## Dataset extract
=======
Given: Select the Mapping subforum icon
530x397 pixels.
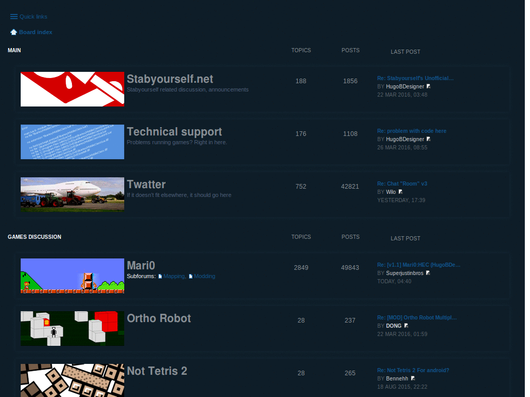Looking at the screenshot, I should 161,276.
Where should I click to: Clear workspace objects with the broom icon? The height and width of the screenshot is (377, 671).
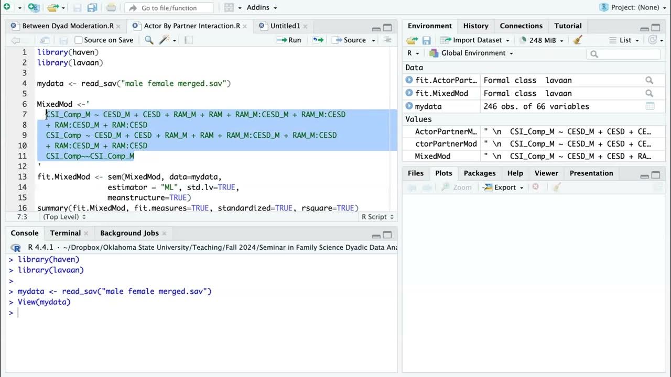578,40
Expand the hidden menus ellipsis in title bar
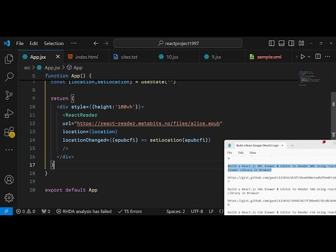Viewport: 336px width, 252px height. point(74,44)
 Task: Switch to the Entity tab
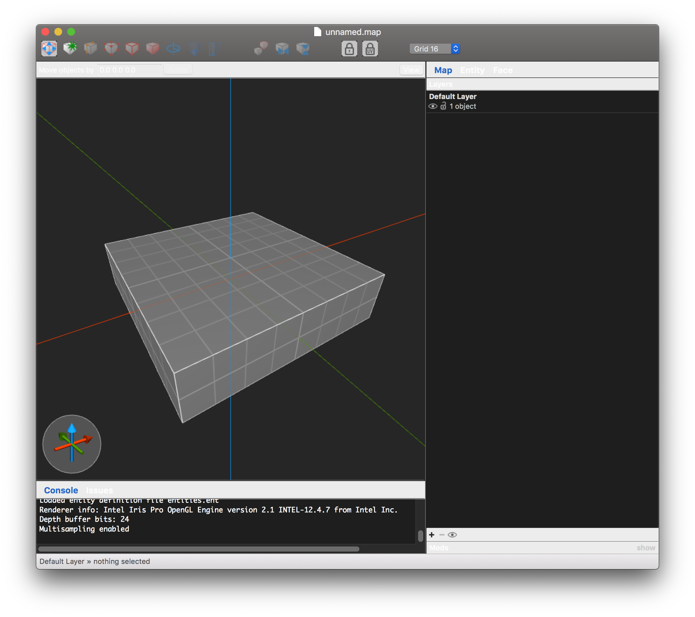(472, 70)
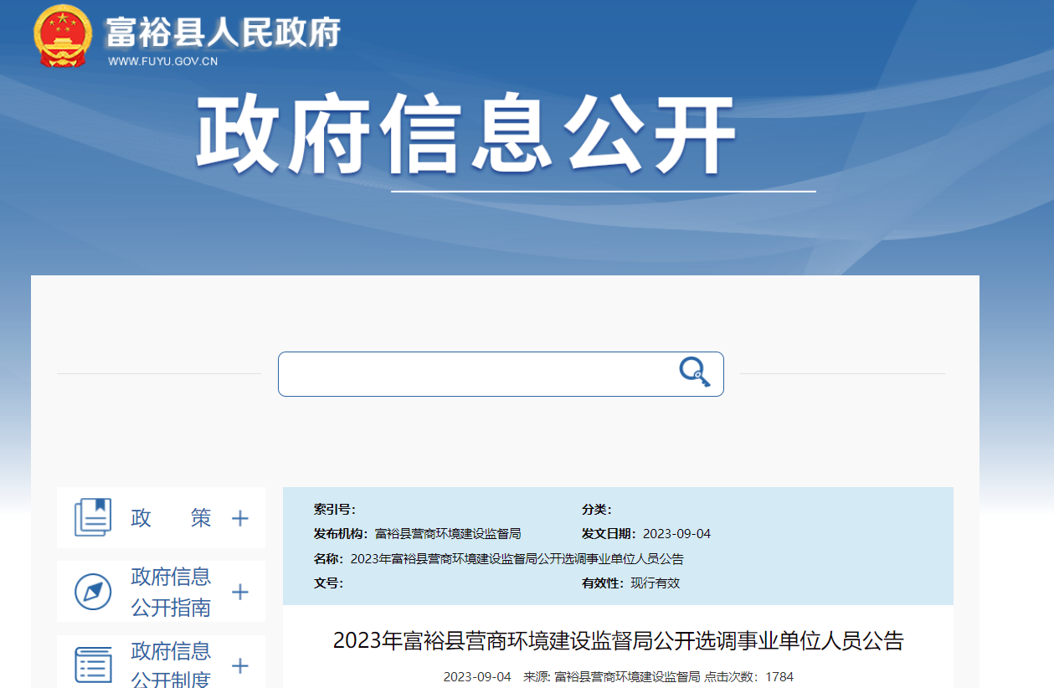Click the 现行有效 validity status text
The image size is (1054, 688).
[655, 583]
=======
## Work to do
Give only the number of lines in the records above that contain the word "icon".

## Result for this task
2